Combining the formula above,

$${\sigma }_{C{o}_{7}{W}_{6}(110)}=\frac{1}{2A}({E}_{slab}-{N}_{Co}{\mu }_{Co}-{N}_{W}\frac{{\mu }_{C{o}_{7}{W}_{6}}^{pure}-7{\mu }_{Co}}{6})$$
(3)

Our past work25 have revealed that the difference between μCo and the chemical potential of bulk Co is too small to notice. That is to say, making \({\mu }_{Co}={\mu }_{Co}^{pure}\) will make no difference in the following calculation results. The calculated \({\mu }_{C{o}_{7}{W}_{6}}^{pure}\) and \({\mu }_{Co}^{pure}\) are –128.21 and –7.11 eV, respectively. From formula (3) the surface energies of the seven different Co7W6 (110) are listed in Supplementary Table 1. As can be seen, for each case, with increasing number of atomic layers the surface energy gradually approaches convergence, such that each surface model is able to reflect bulk characteristics.

Calculation of interfacial energy of defects

The work of separation Wsep and interfacial energy γi are closely related to interface structures and characteristics, which can be used to estimate the bonding strength and the stability of the interface defects.
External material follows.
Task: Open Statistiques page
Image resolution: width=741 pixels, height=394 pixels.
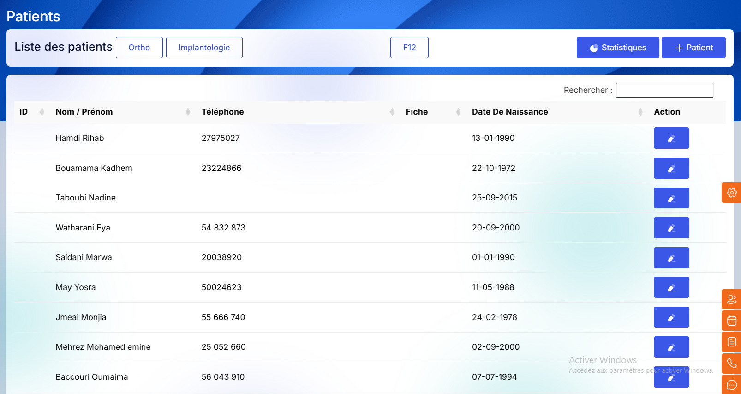Action: coord(617,48)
Wsep is defined as the necessary reversible work to separate an interface into two free surfaces, as it can be calculated via the following formula40,41:

$${W}_{sep}=\frac{1}{A}({E}_{P}+{E}_{T}-{E}_{P/T})$$
(4)

EP/T is the total energy of the interface structure; A is the interface area; EP is the laminate energy of Co7W6 (110) with perfect structure; correspondingly, ET is the laminate energy of Co7W6 (110) with twinning structure.

The Wsep values of 32 possible interface structures of the (110) defects have been calculated and listed in Supplementary Table 3. It can be demonstrated that the work of separation of TS[001]-5 is the largest, so it can be reasonably speculated that the interface atomic bonding strength of this model is the strongest. Based on this, we have calculated γi of the 32 interfacial terminations. γi is the important parameter to evaluate interface stability, because the smaller its value, the more stable the interface structure. γi can be calculated as40:

$${\gamma }_{i}={\sigma }_{P}+{\sigma }_{T}-{W}_{sep}$$
(5)

where σP and σT are the surface energy of the laminates with perfect and twinning structure on both sides of the (110) defect, respectively. See γi for each termination of the (110) defects, as displayed in Supplementary Fig. 5.

Moreover, γi of (110) defects of μ phases with three constituent components (Co7Mo6, Co7W3Re3, and Co7W3Mo3) have been calculated using the above methods. γi of 32 (110) defects of each type of μ phase are shown in Supplementary Fig. 6.